[Stored data]

▼

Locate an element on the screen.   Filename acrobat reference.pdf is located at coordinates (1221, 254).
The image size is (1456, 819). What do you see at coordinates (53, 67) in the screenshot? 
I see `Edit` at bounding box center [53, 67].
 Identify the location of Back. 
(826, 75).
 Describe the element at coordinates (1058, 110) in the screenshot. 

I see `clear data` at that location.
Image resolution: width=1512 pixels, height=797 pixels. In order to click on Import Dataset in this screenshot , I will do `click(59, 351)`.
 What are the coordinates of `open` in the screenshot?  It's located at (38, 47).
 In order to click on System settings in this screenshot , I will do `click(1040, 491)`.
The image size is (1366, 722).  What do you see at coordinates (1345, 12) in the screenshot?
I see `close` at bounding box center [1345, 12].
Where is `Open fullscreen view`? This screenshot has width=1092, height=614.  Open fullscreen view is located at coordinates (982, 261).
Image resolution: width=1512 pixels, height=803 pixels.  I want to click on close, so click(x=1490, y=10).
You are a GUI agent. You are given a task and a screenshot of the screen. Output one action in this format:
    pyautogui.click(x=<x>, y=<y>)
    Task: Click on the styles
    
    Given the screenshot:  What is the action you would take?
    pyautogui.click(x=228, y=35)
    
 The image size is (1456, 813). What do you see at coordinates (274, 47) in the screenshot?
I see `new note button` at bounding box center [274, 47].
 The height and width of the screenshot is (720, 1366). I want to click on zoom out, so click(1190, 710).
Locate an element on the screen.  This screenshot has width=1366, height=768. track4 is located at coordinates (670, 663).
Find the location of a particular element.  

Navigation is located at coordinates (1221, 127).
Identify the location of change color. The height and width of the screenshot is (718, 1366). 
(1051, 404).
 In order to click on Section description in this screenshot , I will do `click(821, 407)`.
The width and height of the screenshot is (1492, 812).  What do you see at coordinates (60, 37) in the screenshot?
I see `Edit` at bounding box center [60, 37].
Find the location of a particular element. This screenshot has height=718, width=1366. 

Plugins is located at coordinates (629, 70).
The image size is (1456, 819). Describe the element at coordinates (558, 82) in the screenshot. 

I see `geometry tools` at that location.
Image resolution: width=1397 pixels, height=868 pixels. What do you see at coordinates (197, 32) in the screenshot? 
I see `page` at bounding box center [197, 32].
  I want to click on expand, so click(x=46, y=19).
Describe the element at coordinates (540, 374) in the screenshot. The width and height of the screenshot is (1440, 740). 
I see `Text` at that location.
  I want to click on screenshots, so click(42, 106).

▲

STATED GOAL: Copy out the lines of the stored data from the beginning up to and including the line containing "Image resolution: width=1512 pixels, height=797".

FINISHED EXERCISE:
Locate an element on the screen.   Filename acrobat reference.pdf is located at coordinates (1221, 254).
The image size is (1456, 819). What do you see at coordinates (53, 67) in the screenshot? 
I see `Edit` at bounding box center [53, 67].
 Identify the location of Back. 
(826, 75).
 Describe the element at coordinates (1058, 110) in the screenshot. 

I see `clear data` at that location.
Image resolution: width=1512 pixels, height=797 pixels. In order to click on Import Dataset in this screenshot , I will do `click(59, 351)`.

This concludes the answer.